*** Opening SELECTED TEXT ***
Report To The EEOC For Five Years!
Upfront Takeaway: If the EEOC sues you and you settle, you are likely not only to make a hefty payment, but to be required to be under EEOC oversight for many years.
Can you say “Yes sir?”
The latest company to settle is a manufacturing-tooling company in Indiana which withdrew a conditional job offer to a machinist because a physical exam “referenced a possible vision impairment related to a congenital eye condition. During litigation, the parties’ expert ophthalmologists agreed the applicant had normal vision.”
As the EEOC noted in its press release, “Withdrawing a job offer based on unsubstantiated stereotypical beliefs about a medical condition violates the Americans with Disabilities Act (ADA).”
Now the company not only has to pay $35,000, but it has also agreed to a Court order that:
- Its HR supervisors and managers, as well as business unit managers must attend a training seminar on disability discrimination.
- It will advance and maintain a disability policy.
- It will post a notice informing employees that federal law prohibits discrimination.
- It must report to the EEOC over a five-year period the instances when it withdraws a job offer based on the results of its post-offer physical examination.
- It must “engage in the interactive accommodation process whenever a qualified individual (employee or applicant for employment) with a disability requests a reasonable accommodation and to inform its employees that disability is not a factor to be considered in making any employment decision.”
An EEOC attorney gave the final takeaway: “The ADA ensures that employment decisions are made on an individual basis, not on preconceived beliefs about a medical condition. It is not only the law; it is common sense.”
*** Closing SELECTED TEXT ***
*** Opening GIVEN ENTRIES ***
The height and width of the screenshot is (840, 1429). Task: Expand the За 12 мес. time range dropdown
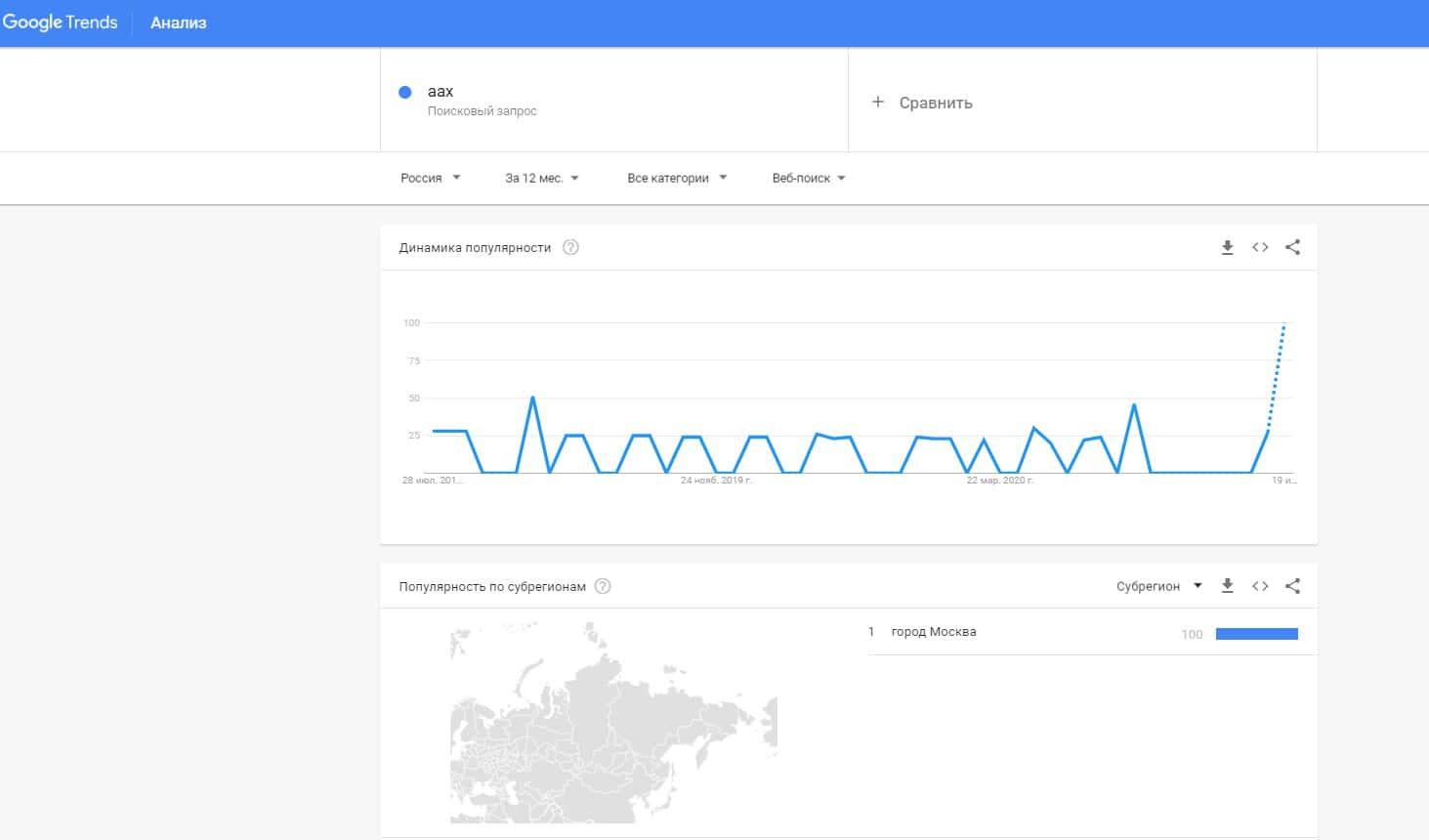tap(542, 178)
*** Closing GIVEN ENTRIES ***
*** Opening GIVEN ENTRIES ***
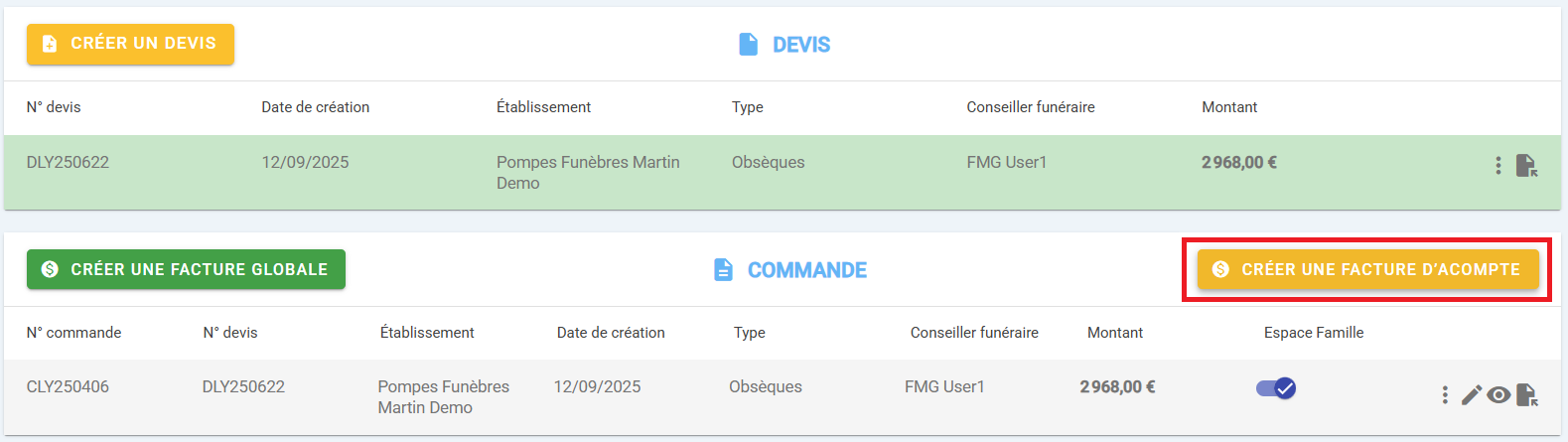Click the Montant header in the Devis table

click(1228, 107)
*** Closing GIVEN ENTRIES ***
## ASSIGNED TASK
Transcribe, word for word, the passage of the EEOC settlement text above from "As the EEOC" to "a disability policy.".

## WRITTEN ANSWER
As the EEOC noted in its press release, “Withdrawing a job offer based on unsubstantiated stereotypical beliefs about a medical condition violates the Americans with Disabilities Act (ADA).”
Now the company not only has to pay $35,000, but it has also agreed to a Court order that:
- Its HR supervisors and managers, as well as business unit managers must attend a training seminar on disability discrimination.
- It will advance and maintain a disability policy.